Late again, per usual! I'm at 210 again, so another gain. This is no less irritating now than it was five months ago. The worst part is that I know I can lose this weight, as I've done it before. I also know I can lose this because I used to be heavier. But it doesn't seem to want to keep me at less than 210. I don't know what I'm doing wrong...

Yesterday, I hung out with a friend I hadn't seen since high school almost three years ago. We had a lot of fun, doing completely irrational things like going around the BJ's wholesale store and giggling in wonderment at all the food. I hadn't realized just how much I'd missed her until I spent time with her again.

The most unexpected part of the day, though, was that she commented on how good I looked now. I asked her what she meant by that, since I was confused. All I was wearing was a crappy pair of jeans and a tank top, so it couldn't be my clothing. She told me it was obvious I had lost a lot of weight and that frankly, I was pretty fat in high school (because, oh god, I was).

That made my week, along with a lot of other stuff that we ended up doing around town.

I know I can lose the rest of this weight. I know it. And I'll do it. I don't want to be fat anymore and I don't even want to be kind of fat. I want to lose this weight and I will.

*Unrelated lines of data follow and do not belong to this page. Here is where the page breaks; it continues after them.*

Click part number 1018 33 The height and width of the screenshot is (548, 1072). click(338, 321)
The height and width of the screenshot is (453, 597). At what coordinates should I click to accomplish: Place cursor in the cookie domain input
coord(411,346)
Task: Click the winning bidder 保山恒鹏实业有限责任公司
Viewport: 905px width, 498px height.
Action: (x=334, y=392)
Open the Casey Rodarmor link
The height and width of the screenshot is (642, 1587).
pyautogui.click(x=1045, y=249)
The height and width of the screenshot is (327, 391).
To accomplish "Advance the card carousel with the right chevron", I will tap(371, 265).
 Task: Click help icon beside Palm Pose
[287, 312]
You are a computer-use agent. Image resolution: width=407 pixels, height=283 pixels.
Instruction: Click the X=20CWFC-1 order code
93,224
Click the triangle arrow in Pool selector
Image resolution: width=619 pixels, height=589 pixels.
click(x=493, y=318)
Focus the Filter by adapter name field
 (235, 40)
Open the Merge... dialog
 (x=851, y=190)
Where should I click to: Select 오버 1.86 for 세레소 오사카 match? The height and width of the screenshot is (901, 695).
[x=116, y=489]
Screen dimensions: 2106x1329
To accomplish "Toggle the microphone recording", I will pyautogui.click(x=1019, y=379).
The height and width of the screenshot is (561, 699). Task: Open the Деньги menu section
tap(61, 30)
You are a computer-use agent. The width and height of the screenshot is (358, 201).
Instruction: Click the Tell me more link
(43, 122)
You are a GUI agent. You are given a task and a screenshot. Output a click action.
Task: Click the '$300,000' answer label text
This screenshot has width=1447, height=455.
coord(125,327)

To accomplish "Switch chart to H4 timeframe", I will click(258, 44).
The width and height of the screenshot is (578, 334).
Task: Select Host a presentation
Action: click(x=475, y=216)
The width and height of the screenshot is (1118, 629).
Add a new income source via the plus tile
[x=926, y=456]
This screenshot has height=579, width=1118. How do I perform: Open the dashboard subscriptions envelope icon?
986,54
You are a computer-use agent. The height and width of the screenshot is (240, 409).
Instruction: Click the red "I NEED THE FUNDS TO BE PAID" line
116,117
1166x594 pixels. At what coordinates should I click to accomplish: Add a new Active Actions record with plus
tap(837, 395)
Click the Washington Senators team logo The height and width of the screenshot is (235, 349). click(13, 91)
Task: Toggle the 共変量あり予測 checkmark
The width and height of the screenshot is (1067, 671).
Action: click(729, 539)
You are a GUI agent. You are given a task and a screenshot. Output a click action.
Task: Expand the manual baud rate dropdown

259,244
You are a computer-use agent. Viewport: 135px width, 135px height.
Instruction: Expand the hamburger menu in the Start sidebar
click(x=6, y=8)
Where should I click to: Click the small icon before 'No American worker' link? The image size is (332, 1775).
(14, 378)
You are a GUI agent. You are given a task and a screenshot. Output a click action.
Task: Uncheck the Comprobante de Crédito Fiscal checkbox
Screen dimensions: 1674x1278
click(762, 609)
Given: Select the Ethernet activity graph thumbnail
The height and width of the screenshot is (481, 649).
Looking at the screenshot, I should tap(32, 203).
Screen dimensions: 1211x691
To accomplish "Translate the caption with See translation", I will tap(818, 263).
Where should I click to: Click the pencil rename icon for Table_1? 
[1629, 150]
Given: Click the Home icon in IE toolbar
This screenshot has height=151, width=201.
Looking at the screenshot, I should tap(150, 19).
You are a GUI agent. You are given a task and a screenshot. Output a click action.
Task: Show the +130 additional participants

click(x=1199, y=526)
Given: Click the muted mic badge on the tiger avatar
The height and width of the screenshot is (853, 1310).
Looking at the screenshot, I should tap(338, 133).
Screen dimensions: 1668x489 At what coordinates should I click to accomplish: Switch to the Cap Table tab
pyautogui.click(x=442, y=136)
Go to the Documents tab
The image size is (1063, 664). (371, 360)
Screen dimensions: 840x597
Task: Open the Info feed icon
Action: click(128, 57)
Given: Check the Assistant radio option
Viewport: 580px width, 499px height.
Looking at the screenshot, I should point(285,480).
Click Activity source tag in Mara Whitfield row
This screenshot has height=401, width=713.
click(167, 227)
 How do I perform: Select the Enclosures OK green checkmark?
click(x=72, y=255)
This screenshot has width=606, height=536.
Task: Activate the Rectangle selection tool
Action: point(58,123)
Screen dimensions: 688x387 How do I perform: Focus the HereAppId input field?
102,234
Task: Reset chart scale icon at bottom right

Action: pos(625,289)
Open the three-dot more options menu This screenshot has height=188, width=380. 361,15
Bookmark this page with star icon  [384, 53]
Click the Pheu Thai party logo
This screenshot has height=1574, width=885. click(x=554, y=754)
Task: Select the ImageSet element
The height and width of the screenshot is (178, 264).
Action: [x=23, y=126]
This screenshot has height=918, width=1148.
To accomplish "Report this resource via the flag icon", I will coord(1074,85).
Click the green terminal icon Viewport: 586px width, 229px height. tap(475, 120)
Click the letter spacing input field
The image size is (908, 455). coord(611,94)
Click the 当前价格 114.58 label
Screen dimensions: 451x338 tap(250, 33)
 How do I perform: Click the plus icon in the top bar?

And I think I'll try to make it more fun than I have up until now.

2 comments:

Lilies in my Cereal said...

I definitely know the feeling of not wanting to be kind of fat... I read this today,.. you may like it... http://zenhabits.net/top-42-exercise-hacks/

Astrid said...

Oh hey! Thanks for the link! I love articles like this because there's always at least one new thing that you haven't read before and usually, it can be a great help.